|
|
|
|
|
by convexfunction
1234 days ago
|
|
Yeah, it's bullshit, but digging into a specific point from their FAQ: > Usually, the image the model creates doesn’t exist in its training data - it’s new - but because of the training process, the most influential images are the most visually similar ones, especially in the details. Would be cool if this were true, but I don't think it is, because the prompt you used and the captions on the training images are being completely ignored. If two different words tend to be used in captions for very visually similar images, and you use just one of those words in your inference prompt, I'm pretty sure the images that were captioned with the word you used are much more "influential" on your output than the images that were captioned with the word you didn't use. (Like, "equestrian" vs "mountie" or "cowboy" or something.) |
|
1. Take the prompt you used, and use it with a model checkpoint that was trained identically to whatever model you're using, except that the top 21 images this website shows you are removed. In most cases, while your outputs won't be identical (I assume), you can probably get something pretty similar.
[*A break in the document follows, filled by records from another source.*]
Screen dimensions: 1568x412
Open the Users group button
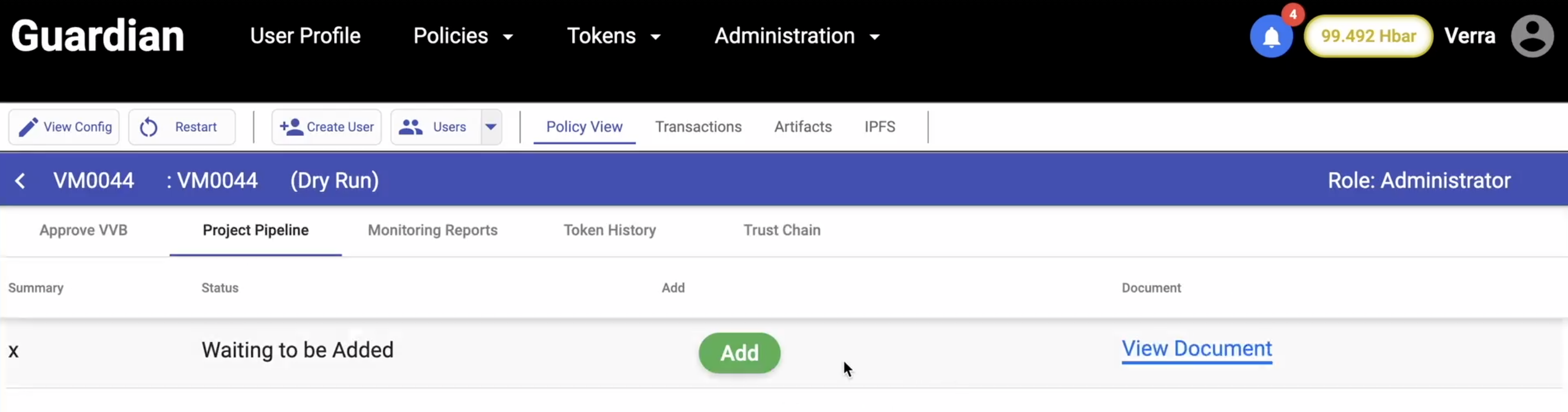pyautogui.click(x=435, y=127)
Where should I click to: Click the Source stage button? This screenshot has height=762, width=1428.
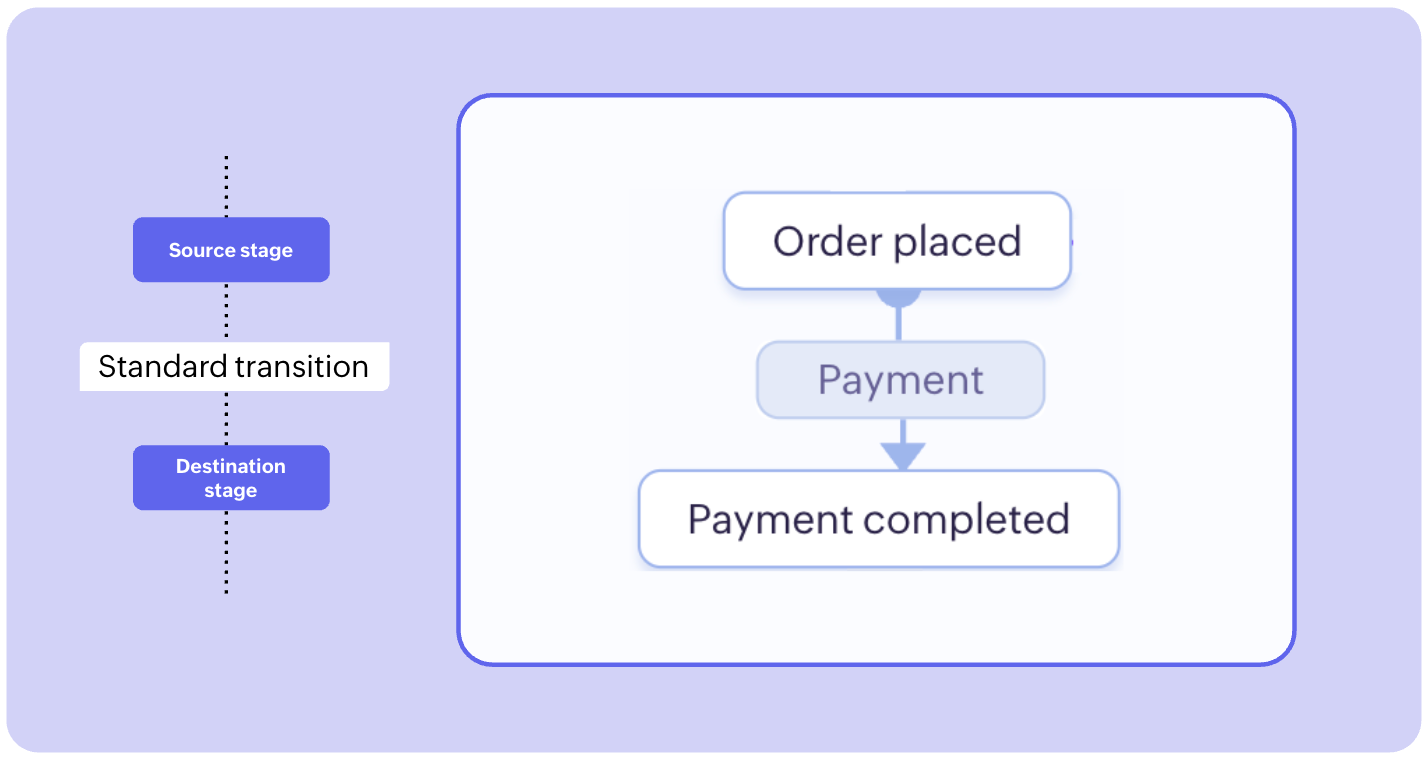231,250
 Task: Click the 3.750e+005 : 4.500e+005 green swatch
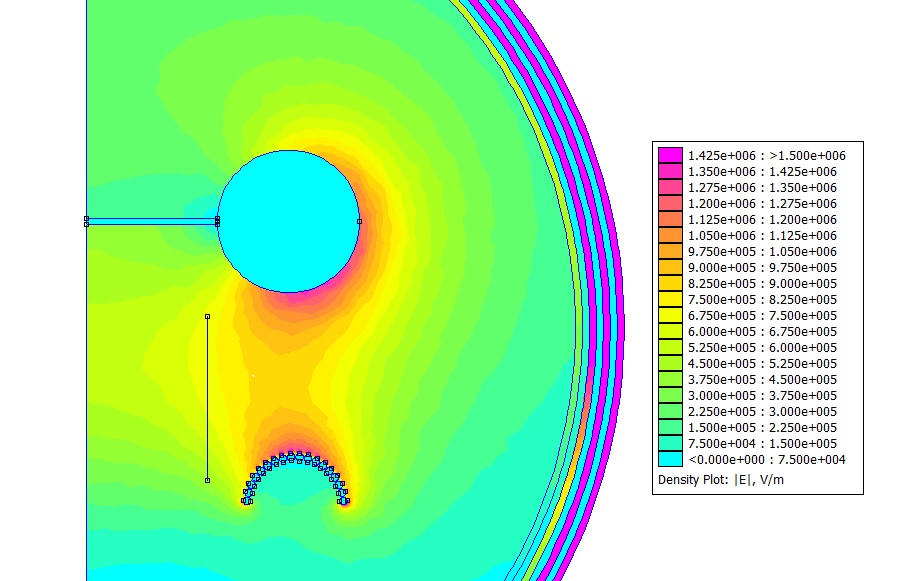(x=669, y=380)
2. Now, take that same prompt, and use it with a model checkpoint that was only trained on the top 21 images this website shows you. (AFAIK you can't really do this because Stability hasn't released a "completely untrained" version of any of their models... though maybe they have and nobody cares because it's useless for most purposes.) I'm not completely sure what you'd get, but my bet would be that you get either nonsense or a memorized replica of one of the training images, not the same output image you got previously.